2/ Experiment 4: Method According to the Invention Using Two Culture Vessels with a Prescribed Dilution Rate of 0.2 Hours.SUP.−1

[0306] Experiment 4 consisted of the evolutionary adaptation of the same bacterium according to the method of the invention using two culture vessels RC1 and RC2, each having a volume of 15 mL, according to the protocol described in Experiment 2 of Example 1, but varying the temperature from 35° C. to 25° C.

[0307] At the beginning of the experiment, each culture vessel RC1 and RC2 is inoculated with the same strain as in Example 1 and the initial temperature is 35° C. in both vessels RC1 and RC2.

[0308] At each new cycle, the temperature in each of these two culture vessels RC1 and RC2 is automatically adjusted according to the calculation of the average dilution rate in the vessel, with the instruction to decrease the culture temperature as soon as the dilution rate in culture vessel RC1, averaged over the cycle just completed, is greater than a threshold arbitrarily set at the value of 0.2 hours.sup.−1, value obtained during Experiment 3 after 18 days in a turbidostat at 25° C.

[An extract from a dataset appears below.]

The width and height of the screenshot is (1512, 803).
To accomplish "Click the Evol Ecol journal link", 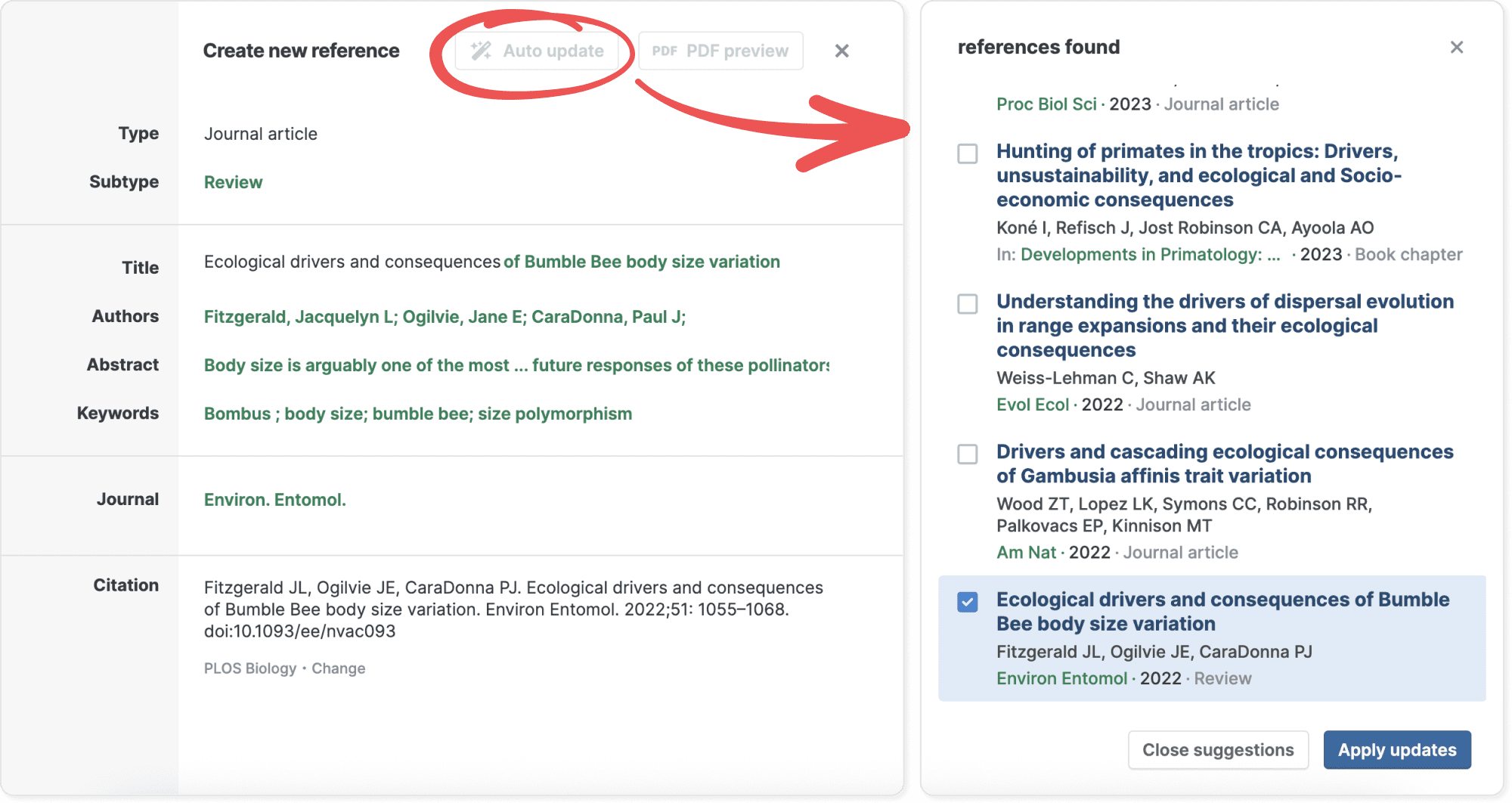I will coord(1032,405).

[0309] Table 2 below lists the temperatures applied in each of the two culture vessels RC1 and RC2 during successive cycles.

TABLE-US-00002 TABLE 2 Temperature of Temperature of Duration of the Vessel 1 (° C.) at Vessel 2 (° C.) at experiment the start of the the start of the (days) Cycle cycle cycle 0.0 1 35 35 0.5 2 34.9 34.6 1.0 3 34.6 34.4 1.5 4 34.4 34 2.0 5 34.4 34 2.5 6 34 33.6 3.0 7 33.6 32.8 3.5 8 32.8 31.9 4.0 9 31.9 30.9 4.5 10 30.9 29.9 5.0 11 29.9 28.9 5.5 12 28.9 27.9 6.0 13 27.9 26.9 6.5 14 26.9 25.9 7.0 15 25.9 24.9

[0310] The results obtained are shown in the attached FIG. 9.

[0311] In this figure the temperature (° C.) is a function of the number of days. The curve with the solid diamonds corresponds to the experiment performed in vessel RC1 and the curve with the solid squares corresponds to the experiment performed in vessel RC2.

[0312] These results show that the adaptation of the bacteria at 25° C. for a dilution rate or growth rate of 0.2 hours.sup.−1 is obtained in 7 days according to the method of the invention implementing the repeated mixing of the contents of 2 culture vessels, i.e. 2.6 times faster than according to the method of Experiment 3/not in accordance with the invention.

[0313] The benefit observed on the evolutionary adaptation method is indeed caused by the method according to the invention consisting of periodically combining and separating the suspensions coming from at least two culture vessels.